Friday, October 19, 2007

Empty Suits

Michael Mukasey's horrible answer about torture and waterboarding has finally raised some questions about his fitness for office.

On the second day of confirmation hearings before the Senate Judiciary Committee, Mr. Mukasey went further than he had the day before in arguing that the White House had constitutional authority to act beyond the limits of laws enacted by Congress, especially when it came to national defense.

He suggested that both the administration’s program of eavesdropping without warrants and its use of “enhanced” interrogation techniques for terrorism suspects, including waterboarding, might be acceptable under the Constitution even if they went beyond what the law technically allowed. Mr. Mukasey said the president’s authority as commander in chief might allow him to supersede laws written by Congress.

The tone of questioning was far more aggressive than on Wednesday, the first day of the hearings, as Mr. Mukasey, a retired federal judge, was challenged by Democrats who pressed him for his views on President Bush’s disputed antiterrorism policies.


These questions and concerns will be stated loudly by Democrats on the Judiciary Committee, leading them to delay Mukasey's confirmation for a WHOLE WEEK or so. Quite a punishment.

The truth is that anyone with those cowardly ideas, at variance with the rule of law and the Constitution, is unacceptable to be the nation's top cop. But in the Age of Bush, anyone is unacceptable.

It is similarly unfathomable -- or once was unfathomable in America -- that a nominee for Attorney General of the United States would ever have to say anything other than "no" to the question of "Is waterboarding constitutional?"

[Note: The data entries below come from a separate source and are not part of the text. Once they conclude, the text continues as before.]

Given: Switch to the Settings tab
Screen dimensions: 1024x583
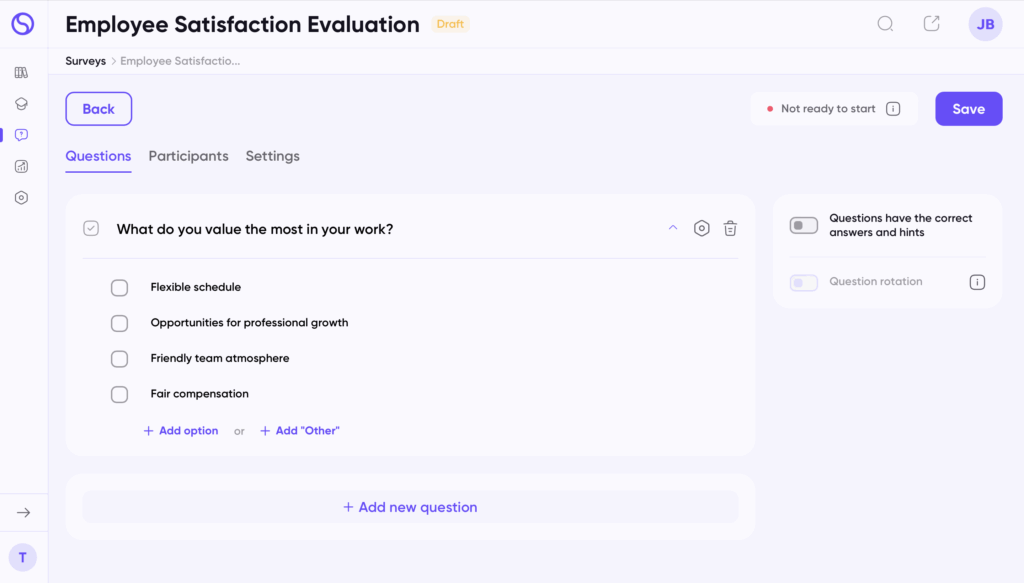Looking at the screenshot, I should pos(272,156).
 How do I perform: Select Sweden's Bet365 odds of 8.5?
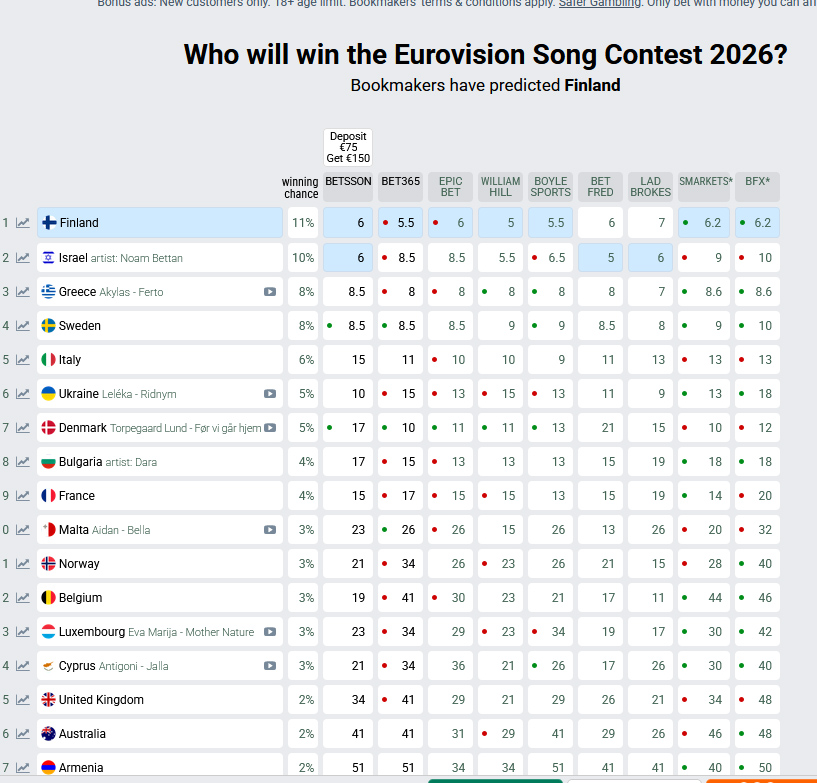pos(401,326)
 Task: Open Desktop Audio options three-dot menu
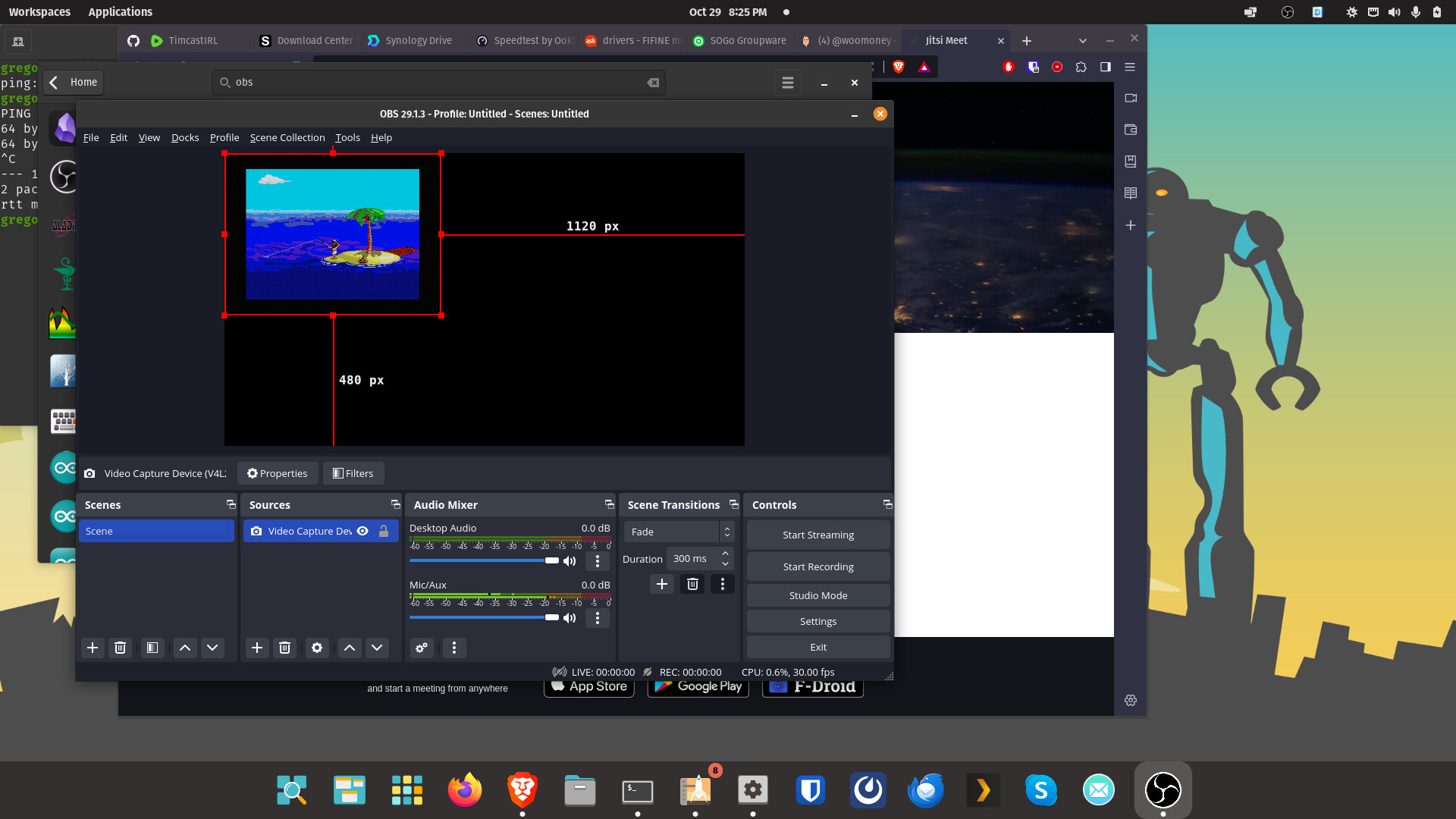598,561
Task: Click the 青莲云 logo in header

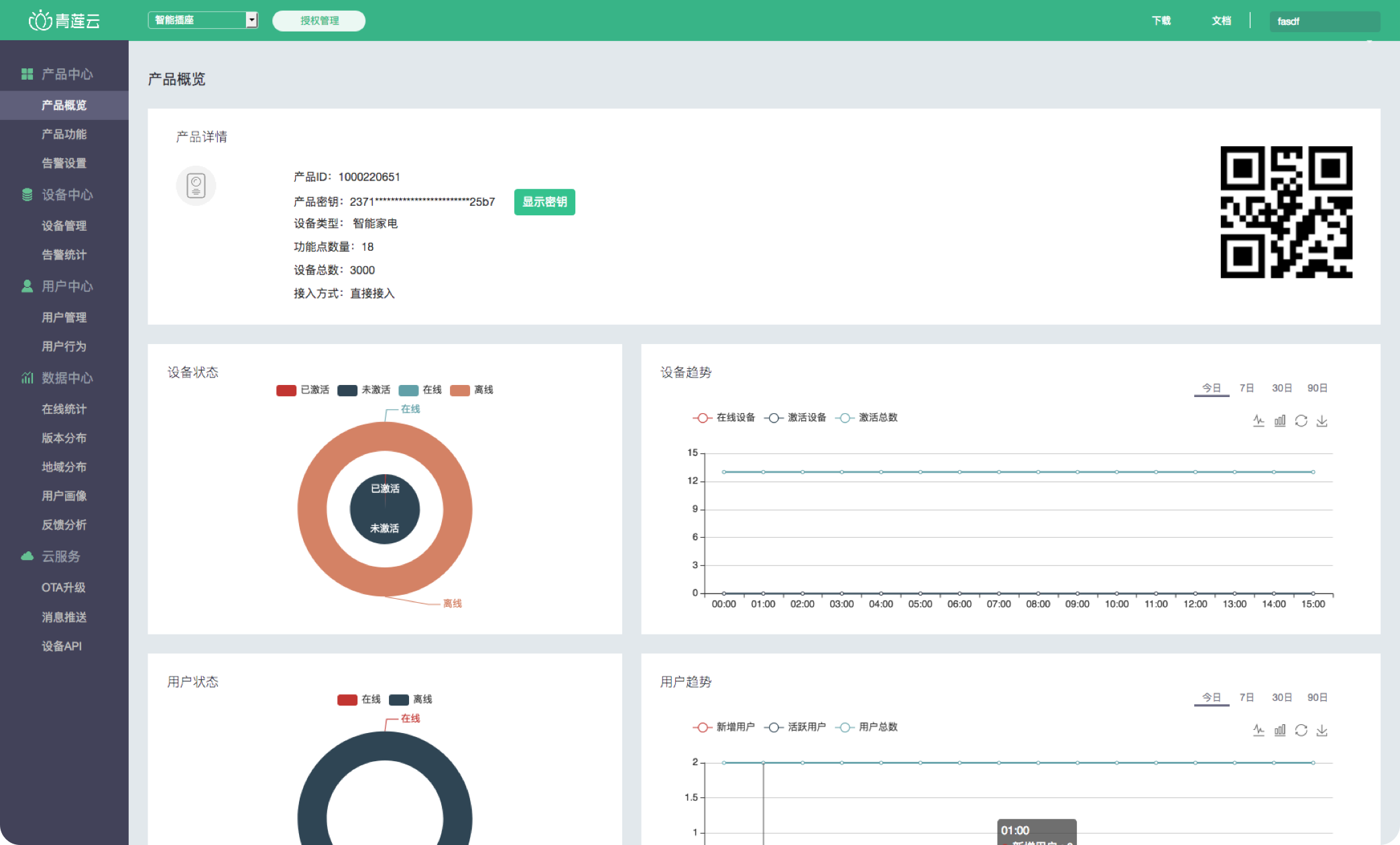Action: pyautogui.click(x=64, y=21)
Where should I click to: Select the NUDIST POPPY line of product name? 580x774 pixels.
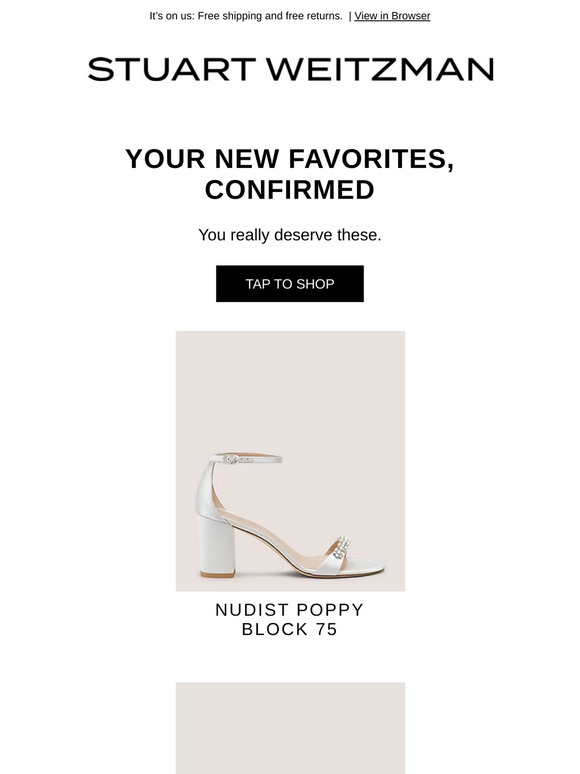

George W. Bush's detainee policies have, quite simply, rendered honest and conscientious service as an Attorney General impossible. One simply cannot serve both this president and the law faithfully. It is a paradox and an impossibility, because this president does not serve the law faithfully. And what it means, at bottom, is that George W. Bush's "administration" is an enemy of the rule of law, and has so diminished our capacity to live by it that no honest Senator should permit him the charade of attending to it with the window dressing of confirming an Attorney General.

Anyone who would hold that job in this "administration" will by definition be reduced to serving as a placeholder only -- a mere figurehead to whom everyone will, out of pure habit only, refer to as the "Attorney General," but who will at the end of the day be prevented from administering the law he will have sworn to uphold.


Indeed, almost all of President Fourthbranch Cheney's Cabinet officials are empty suits, mindless drones carrying out extreme policies of executive expansion, corporate welfare and massive war. The nameplate on the door of the various departments don't matter; they're all being run out of the Vice President's office. It can be said that there is no Department of Justice anymore. That's how tarnished this country is right now.